Convert the records below into a JSON list of strings, with one string for each line and no entries for blank lines.

(Extracted records)

========================

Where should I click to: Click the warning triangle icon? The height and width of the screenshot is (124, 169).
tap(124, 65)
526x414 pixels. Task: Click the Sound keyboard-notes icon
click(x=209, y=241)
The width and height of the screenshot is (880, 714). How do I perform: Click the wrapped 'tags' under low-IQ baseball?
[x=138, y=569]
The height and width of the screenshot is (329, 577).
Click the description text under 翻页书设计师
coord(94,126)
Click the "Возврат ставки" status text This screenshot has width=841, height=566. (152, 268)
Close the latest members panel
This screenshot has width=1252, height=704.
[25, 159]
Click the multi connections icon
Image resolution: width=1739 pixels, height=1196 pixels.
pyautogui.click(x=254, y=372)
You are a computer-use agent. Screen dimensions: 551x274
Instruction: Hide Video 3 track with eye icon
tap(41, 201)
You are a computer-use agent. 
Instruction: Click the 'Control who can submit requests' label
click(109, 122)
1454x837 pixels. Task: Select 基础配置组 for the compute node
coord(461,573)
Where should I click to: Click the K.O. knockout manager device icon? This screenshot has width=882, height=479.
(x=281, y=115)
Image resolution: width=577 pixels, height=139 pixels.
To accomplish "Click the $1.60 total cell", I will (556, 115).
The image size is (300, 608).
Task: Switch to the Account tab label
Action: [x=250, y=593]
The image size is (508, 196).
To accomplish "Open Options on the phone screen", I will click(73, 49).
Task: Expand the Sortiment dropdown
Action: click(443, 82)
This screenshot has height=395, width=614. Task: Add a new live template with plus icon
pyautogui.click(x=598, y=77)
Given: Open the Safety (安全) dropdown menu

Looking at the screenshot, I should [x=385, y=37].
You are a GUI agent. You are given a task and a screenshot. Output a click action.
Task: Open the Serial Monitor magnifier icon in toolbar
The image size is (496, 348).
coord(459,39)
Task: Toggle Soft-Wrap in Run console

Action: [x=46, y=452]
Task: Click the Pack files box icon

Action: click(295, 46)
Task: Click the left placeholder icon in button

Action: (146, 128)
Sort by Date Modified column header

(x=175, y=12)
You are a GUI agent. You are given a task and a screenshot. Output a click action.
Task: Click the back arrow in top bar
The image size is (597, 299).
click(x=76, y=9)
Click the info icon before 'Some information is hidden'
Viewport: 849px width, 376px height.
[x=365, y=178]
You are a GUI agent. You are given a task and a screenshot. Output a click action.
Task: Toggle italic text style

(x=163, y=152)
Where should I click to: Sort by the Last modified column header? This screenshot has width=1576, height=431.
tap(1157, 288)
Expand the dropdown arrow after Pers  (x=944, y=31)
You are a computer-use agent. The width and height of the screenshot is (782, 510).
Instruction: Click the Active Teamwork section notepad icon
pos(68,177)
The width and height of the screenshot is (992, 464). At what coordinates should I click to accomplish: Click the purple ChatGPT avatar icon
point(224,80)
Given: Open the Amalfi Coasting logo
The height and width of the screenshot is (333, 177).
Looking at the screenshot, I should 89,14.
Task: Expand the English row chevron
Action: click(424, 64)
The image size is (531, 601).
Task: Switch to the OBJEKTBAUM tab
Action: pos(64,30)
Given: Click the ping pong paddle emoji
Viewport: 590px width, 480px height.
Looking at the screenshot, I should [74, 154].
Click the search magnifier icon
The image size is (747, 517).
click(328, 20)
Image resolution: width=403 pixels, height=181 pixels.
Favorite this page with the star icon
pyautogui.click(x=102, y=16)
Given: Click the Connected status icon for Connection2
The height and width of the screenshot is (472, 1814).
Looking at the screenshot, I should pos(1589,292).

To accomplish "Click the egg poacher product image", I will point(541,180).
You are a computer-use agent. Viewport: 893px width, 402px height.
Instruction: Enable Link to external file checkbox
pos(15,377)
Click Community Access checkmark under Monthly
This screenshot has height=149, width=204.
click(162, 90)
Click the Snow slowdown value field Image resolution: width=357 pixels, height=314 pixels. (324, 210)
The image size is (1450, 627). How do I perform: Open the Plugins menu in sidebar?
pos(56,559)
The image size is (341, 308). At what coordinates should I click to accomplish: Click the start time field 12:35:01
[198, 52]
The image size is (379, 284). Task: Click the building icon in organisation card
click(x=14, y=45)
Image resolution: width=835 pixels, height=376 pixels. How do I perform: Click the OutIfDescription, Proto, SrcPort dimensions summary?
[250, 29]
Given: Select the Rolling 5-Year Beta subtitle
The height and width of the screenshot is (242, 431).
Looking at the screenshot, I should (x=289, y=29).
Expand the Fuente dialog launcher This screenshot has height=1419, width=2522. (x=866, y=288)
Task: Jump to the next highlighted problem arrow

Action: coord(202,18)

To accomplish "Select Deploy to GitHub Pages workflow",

========================

Reply ▸
[
  "Where should I click to: Click the warning triangle icon? The height and width of the screenshot is (124, 169).",
  "tap(124, 65)",
  "526x414 pixels. Task: Click the Sound keyboard-notes icon",
  "click(x=209, y=241)",
  "The width and height of the screenshot is (880, 714). How do I perform: Click the wrapped 'tags' under low-IQ baseball?",
  "[x=138, y=569]",
  "The height and width of the screenshot is (329, 577).",
  "Click the description text under 翻页书设计师",
  "coord(94,126)",
  "Click the \"Возврат ставки\" status text This screenshot has width=841, height=566. (152, 268)",
  "Close the latest members panel",
  "This screenshot has width=1252, height=704.",
  "[25, 159]",
  "Click the multi connections icon",
  "Image resolution: width=1739 pixels, height=1196 pixels.",
  "pyautogui.click(x=254, y=372)",
  "You are a computer-use agent. Screen dimensions: 551x274",
  "Instruction: Hide Video 3 track with eye icon",
  "tap(41, 201)",
  "You are a computer-use agent. ",
  "Instruction: Click the 'Control who can submit requests' label",
  "click(109, 122)",
  "1454x837 pixels. Task: Select 基础配置组 for the compute node",
  "coord(461,573)",
  "Where should I click to: Click the K.O. knockout manager device icon? This screenshot has width=882, height=479.",
  "(x=281, y=115)",
  "Image resolution: width=577 pixels, height=139 pixels.",
  "To accomplish \"Click the $1.60 total cell\", I will (556, 115).",
  "The image size is (300, 608).",
  "Task: Switch to the Account tab label",
  "Action: [x=250, y=593]",
  "The image size is (508, 196).",
  "To accomplish \"Open Options on the phone screen\", I will click(73, 49).",
  "Task: Expand the Sortiment dropdown",
  "Action: click(443, 82)",
  "This screenshot has height=395, width=614. Task: Add a new live template with plus icon",
  "pyautogui.click(x=598, y=77)",
  "Given: Open the Safety (安全) dropdown menu",
  "Looking at the screenshot, I should [x=385, y=37].",
  "You are a GUI agent. You are given a task and a screenshot. Output a click action.",
  "Task: Open the Serial Monitor magnifier icon in toolbar",
  "The image size is (496, 348).",
  "coord(459,39)",
  "Task: Toggle Soft-Wrap in Run console",
  "Action: [x=46, y=452]",
  "Task: Click the Pack files box icon",
  "Action: click(295, 46)",
  "Task: Click the left placeholder icon in button",
  "Action: (146, 128)",
  "Sort by Date Modified column header",
  "(x=175, y=12)",
  "You are a GUI agent. You are given a task and a screenshot. Output a click action.",
  "Task: Click the back arrow in top bar",
  "The image size is (597, 299).",
  "click(x=76, y=9)",
  "Click the info icon before 'Some information is hidden'",
  "Viewport: 849px width, 376px height.",
  "[x=365, y=178]",
  "You are a GUI agent. You are given a task and a screenshot. Output a click action.",
  "Task: Toggle italic text style",
  "(x=163, y=152)",
  "Where should I click to: Sort by the Last modified column header? This screenshot has width=1576, height=431.",
  "tap(1157, 288)",
  "Expand the dropdown arrow after Pers  (x=944, y=31)",
  "You are a computer-use agent. The width and height of the screenshot is (782, 510).",
  "Instruction: Click the Active Teamwork section notepad icon",
  "pos(68,177)",
  "The width and height of the screenshot is (992, 464). At what coordinates should I click to accomplish: Click the purple ChatGPT avatar icon",
  "point(224,80)",
  "Given: Open the Amalfi Coasting logo",
  "The height and width of the screenshot is (333, 177).",
  "Looking at the screenshot, I should 89,14.",
  "Task: Expand the English row chevron",
  "Action: click(424, 64)",
  "The image size is (531, 601).",
  "Task: Switch to the OBJEKTBAUM tab",
  "Action: pos(64,30)",
  "Given: Click the ping pong paddle emoji",
  "Viewport: 590px width, 480px height.",
  "Looking at the screenshot, I should [74, 154].",
  "Click the search magnifier icon",
  "The image size is (747, 517).",
  "click(328, 20)",
  "Image resolution: width=403 pixels, height=181 pixels.",
  "Favorite this page with the star icon",
  "pyautogui.click(x=102, y=16)",
  "Given: Click the Connected status icon for Connection2",
  "The height and width of the screenshot is (472, 1814).",
  "Looking at the screenshot, I should pos(1589,292).",
  "To accomplish \"Click the egg poacher product image\", I will point(541,180).",
  "You are a computer-use agent. Viewport: 893px width, 402px height.",
  "Instruction: Enable Link to external file checkbox",
  "pos(15,377)",
  "Click Community Access checkmark under Monthly",
  "This screenshot has height=149, width=204.",
  "click(162, 90)",
  "Click the Snow slowdown value field Image resolution: width=357 pixels, height=314 pixels. (324, 210)",
  "The image size is (1450, 627). How do I perform: Open the Plugins menu in sidebar?",
  "pos(56,559)",
  "The image size is (341, 308). At what coordinates should I click to accomplish: Click the start time field 12:35:01",
  "[198, 52]",
  "The image size is (379, 284). Task: Click the building icon in organisation card",
  "click(x=14, y=45)",
  "Image resolution: width=835 pixels, height=376 pixels. How do I perform: Click the OutIfDescription, Proto, SrcPort dimensions summary?",
  "[250, 29]",
  "Given: Select the Rolling 5-Year Beta subtitle",
  "The height and width of the screenshot is (242, 431).",
  "Looking at the screenshot, I should (x=289, y=29).",
  "Expand the Fuente dialog launcher This screenshot has height=1419, width=2522. (x=866, y=288)",
  "Task: Jump to the next highlighted problem arrow",
  "Action: coord(202,18)",
  "To accomplish \"Select Deploy to GitHub Pages workflow\","
]